The part of the Gospel we just read is from what we call “the parables of watchfulness.” And very few Catholics notice that whenever Jesus talks about the coming of the Kingdom, he never mentions the “when,” but rather the “how”. Now, the “how” in today’s Gospel is a bit bizarre: “Two men will be out in the field; one will be taken, and one left. Two women will be grinding at the mill; one will be taken, one left.” And the most sensible explanation for the strange metaphor is really not that complicated, namely: that the Son of Man’s coming will cause division—not because that’s what he wants; God always wants unity—but rather because evil will not want to have anything to do with the good and will keep trying to thwart and reverse the good.

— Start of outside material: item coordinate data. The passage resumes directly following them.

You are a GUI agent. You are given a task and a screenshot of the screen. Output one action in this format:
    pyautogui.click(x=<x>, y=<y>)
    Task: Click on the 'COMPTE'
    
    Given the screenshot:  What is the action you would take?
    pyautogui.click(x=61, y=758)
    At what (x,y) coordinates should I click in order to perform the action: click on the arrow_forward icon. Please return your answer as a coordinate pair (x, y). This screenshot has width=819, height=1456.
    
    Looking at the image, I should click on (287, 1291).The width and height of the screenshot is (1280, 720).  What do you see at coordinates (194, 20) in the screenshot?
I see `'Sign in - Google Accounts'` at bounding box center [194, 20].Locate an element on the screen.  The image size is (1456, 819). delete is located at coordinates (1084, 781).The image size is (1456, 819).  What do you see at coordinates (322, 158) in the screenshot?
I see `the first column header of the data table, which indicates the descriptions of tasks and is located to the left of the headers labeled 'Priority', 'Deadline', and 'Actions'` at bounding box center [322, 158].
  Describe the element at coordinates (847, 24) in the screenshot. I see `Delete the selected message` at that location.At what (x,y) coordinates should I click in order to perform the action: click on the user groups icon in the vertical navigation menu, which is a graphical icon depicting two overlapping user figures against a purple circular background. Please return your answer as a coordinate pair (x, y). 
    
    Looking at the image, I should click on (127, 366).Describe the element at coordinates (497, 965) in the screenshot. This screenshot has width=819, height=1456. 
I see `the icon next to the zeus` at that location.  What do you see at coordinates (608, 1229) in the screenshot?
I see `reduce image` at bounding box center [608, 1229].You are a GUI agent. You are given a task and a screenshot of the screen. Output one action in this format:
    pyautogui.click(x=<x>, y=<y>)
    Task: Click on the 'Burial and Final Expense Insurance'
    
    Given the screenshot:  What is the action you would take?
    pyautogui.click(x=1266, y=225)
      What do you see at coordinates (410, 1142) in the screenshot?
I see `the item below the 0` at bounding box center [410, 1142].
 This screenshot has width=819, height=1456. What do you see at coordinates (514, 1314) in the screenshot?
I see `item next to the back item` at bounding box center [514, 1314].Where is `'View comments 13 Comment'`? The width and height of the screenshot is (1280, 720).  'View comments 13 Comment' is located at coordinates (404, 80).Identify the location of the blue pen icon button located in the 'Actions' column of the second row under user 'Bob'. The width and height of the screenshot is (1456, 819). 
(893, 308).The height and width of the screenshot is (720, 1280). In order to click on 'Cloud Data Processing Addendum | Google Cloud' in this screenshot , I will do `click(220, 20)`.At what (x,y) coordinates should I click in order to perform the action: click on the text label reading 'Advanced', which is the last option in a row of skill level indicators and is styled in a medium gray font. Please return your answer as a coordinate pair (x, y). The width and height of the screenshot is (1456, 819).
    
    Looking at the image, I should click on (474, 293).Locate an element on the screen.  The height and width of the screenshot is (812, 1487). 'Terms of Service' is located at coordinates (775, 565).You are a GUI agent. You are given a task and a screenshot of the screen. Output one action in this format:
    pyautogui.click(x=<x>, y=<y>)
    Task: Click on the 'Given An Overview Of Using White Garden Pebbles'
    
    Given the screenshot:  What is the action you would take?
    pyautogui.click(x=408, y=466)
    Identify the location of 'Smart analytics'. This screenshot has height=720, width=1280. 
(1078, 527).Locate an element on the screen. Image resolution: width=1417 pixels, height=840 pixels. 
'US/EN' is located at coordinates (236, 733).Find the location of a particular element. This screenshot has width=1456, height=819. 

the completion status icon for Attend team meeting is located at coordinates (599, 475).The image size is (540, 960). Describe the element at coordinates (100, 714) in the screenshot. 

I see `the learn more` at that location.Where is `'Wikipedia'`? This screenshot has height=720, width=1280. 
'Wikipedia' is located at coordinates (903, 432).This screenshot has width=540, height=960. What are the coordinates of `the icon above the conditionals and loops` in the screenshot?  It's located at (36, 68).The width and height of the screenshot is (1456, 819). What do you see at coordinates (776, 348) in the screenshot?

But, see, sisters and brothers, it’s not like the Son of Man will come only at the end of time. In fact, our more urgent concern is that the Son of Man comes everyday, and yet, everyday, evil thwarts and tries to reverse the truths and the values of his Kingdom. Sisters and brothers, God makes the Kingdom “happen” all the time, Jesus taught us that. The “when” is already quite moot. It’s the how—the how that we need to see is already happening. No need to look for signs in earthquakes, storms, or fires as my mom and lola would have them. That evil men thwart and reverse the values of God’s Kingdom, this is already happening everywhere, all the time. Across nations, for instance, including our own, psychopaths are entrusted with governance. And like the modus operandi of evil, do you notice: they distract and attract? They distract us from the real issues, the real agenda, and attract us to how fearless and powerful they are. Talking about distraction, I’ve tried to watch the senate inquiry these days, but within five minutes, I find myself asking, “Why am I watching this?” Have these inquiries ever really managed to get the bad guys answer for their ills? Not to mention all the insufferable self-righteousness and grandstanding leading us nowhere near the truth. And no sooner that well-meaning people express clarity of mind and conscience than the trolls and minions quash them in the most perverted rhetoric. Talaga naman, mga kapatid; the Kingdom of God makes for a difficult entrance into this tiny kingdom of ours where evil is at large, and evil people embolden others to do evil—and lead us all to think they’ve done us and our country a favor.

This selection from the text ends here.